By 2009, most gave up their weapons as part of a government amnesty program that saw ex-fighters offered cash payments and the possibility of job training. However, while some militant leaders now live in the country's capital and enjoy the privilege of diplomatic passports, few in the delta have seen the promised benefits and sporadic kidnappings and attacks continue.

Even more worrying for foreign oil companies is the continued tapping of their pipelines and the theft of crude oil from them. Royal Dutch Shell PLC, the dominant company in the region, blames the oil theft for major environmental damage and says criminals steal as much as much as 150,000 barrels of crude a day. Shell produced about 800,000 barrels of oil a day in 2011. The International Energy Agency estimated that the theft of crude oil alone in Nigeria cost the country about $7 billion a year.

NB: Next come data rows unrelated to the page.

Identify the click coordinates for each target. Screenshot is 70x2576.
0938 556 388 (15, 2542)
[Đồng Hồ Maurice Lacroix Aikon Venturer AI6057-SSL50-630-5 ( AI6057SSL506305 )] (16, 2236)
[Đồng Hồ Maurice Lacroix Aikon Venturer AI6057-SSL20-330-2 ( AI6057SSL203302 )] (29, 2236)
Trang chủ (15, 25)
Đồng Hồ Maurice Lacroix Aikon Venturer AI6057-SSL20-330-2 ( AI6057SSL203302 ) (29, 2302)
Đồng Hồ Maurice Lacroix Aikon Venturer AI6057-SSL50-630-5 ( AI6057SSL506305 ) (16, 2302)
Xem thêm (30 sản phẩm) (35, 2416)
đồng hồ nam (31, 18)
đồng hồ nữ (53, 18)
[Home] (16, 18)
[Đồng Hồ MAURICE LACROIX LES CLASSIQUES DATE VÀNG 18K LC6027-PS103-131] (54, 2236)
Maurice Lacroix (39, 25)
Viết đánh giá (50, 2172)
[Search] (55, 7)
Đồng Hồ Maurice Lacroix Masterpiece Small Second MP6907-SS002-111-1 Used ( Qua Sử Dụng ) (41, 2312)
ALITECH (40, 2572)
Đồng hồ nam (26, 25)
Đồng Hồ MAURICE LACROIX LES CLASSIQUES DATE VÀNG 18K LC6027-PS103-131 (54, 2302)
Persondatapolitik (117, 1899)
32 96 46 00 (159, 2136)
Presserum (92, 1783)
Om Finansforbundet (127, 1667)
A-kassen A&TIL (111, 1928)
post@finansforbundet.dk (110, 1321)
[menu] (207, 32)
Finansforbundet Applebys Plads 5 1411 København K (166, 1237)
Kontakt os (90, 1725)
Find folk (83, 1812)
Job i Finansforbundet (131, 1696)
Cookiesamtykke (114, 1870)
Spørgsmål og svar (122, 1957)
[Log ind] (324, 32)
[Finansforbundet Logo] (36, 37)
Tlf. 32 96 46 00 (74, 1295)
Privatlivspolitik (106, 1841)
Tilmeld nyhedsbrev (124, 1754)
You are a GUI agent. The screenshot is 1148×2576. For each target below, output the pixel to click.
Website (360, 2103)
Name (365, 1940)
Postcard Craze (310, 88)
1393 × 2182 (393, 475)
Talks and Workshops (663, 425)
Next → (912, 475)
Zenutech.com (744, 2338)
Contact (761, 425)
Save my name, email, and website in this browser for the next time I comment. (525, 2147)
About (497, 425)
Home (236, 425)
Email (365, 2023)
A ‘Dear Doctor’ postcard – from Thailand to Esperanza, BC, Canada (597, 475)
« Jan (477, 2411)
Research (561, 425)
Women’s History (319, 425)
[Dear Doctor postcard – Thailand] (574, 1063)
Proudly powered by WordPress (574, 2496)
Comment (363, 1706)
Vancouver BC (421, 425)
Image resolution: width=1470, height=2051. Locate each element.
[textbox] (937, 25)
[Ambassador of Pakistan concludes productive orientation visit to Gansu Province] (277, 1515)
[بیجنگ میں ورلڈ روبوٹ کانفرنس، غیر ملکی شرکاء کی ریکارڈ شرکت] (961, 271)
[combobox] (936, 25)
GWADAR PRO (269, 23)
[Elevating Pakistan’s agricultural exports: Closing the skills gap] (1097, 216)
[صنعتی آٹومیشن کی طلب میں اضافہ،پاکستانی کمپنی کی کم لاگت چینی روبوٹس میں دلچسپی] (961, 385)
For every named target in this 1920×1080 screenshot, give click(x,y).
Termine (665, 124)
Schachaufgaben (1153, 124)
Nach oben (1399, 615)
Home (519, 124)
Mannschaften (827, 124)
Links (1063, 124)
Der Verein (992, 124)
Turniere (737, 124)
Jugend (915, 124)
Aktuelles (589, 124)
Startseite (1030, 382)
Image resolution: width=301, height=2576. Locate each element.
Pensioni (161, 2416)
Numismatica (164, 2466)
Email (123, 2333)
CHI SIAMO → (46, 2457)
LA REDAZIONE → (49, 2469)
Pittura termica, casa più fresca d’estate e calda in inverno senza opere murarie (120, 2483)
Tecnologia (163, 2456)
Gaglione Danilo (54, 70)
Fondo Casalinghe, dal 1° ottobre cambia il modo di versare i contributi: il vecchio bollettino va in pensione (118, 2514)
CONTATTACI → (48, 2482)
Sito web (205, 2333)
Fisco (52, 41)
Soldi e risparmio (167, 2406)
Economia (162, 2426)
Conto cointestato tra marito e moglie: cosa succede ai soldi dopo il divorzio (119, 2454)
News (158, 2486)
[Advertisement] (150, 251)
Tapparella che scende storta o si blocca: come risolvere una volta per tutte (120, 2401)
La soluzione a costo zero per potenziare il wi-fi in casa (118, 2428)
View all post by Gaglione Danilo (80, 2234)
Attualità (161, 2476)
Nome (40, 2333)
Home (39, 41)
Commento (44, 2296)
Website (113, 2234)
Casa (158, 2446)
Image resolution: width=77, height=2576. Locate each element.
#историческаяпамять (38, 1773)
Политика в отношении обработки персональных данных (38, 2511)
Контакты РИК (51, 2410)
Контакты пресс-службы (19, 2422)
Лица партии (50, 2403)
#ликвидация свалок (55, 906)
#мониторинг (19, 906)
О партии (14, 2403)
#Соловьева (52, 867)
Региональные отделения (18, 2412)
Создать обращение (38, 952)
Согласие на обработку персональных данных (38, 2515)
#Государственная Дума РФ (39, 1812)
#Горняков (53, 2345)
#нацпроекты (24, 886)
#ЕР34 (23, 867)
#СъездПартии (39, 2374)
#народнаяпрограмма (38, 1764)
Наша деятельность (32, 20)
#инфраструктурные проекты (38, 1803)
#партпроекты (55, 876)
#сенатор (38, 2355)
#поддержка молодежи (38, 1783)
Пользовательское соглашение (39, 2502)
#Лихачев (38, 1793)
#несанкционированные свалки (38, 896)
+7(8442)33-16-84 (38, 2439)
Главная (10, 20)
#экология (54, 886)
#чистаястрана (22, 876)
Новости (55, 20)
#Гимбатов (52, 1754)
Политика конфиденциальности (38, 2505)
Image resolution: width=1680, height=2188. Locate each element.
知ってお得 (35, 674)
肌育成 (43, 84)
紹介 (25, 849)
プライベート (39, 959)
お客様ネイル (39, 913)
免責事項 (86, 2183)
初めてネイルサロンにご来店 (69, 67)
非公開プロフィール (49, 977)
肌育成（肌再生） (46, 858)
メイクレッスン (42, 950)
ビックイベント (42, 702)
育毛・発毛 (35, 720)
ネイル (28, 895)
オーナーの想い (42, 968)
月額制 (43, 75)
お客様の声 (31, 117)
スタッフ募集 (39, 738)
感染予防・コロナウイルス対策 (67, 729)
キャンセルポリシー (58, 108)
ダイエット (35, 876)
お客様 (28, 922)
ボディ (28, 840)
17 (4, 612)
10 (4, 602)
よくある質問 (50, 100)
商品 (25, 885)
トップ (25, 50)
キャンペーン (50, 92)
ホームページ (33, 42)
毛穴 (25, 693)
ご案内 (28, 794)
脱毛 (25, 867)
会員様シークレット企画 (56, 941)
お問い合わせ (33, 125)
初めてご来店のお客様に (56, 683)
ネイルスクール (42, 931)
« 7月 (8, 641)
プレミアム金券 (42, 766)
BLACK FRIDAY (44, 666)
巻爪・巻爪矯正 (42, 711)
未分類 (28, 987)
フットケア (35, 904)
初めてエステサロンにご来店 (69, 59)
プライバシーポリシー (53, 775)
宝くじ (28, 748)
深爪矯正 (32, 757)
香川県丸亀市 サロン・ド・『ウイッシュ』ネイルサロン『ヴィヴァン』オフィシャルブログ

Nigeria, which produces about 2 million of barrels of oil a day, is a top crude oil supplier to the U.S.

Akhigbe declined to say whether police had any suspects in the attack. On Wednesday, the one-time main militant group in the region, the Movement for the Emancipation of the Niger Delta, threatened to launch a series of attacks over the arrest and sentencing of Henry Okah, a gunrunner long suspected by officials of being a leader of the group. However, analysts believe the militant group has lost much of its operational capability after Okah's arrest over the 2010 car bomb attack in Abuja that killed at least a dozen people.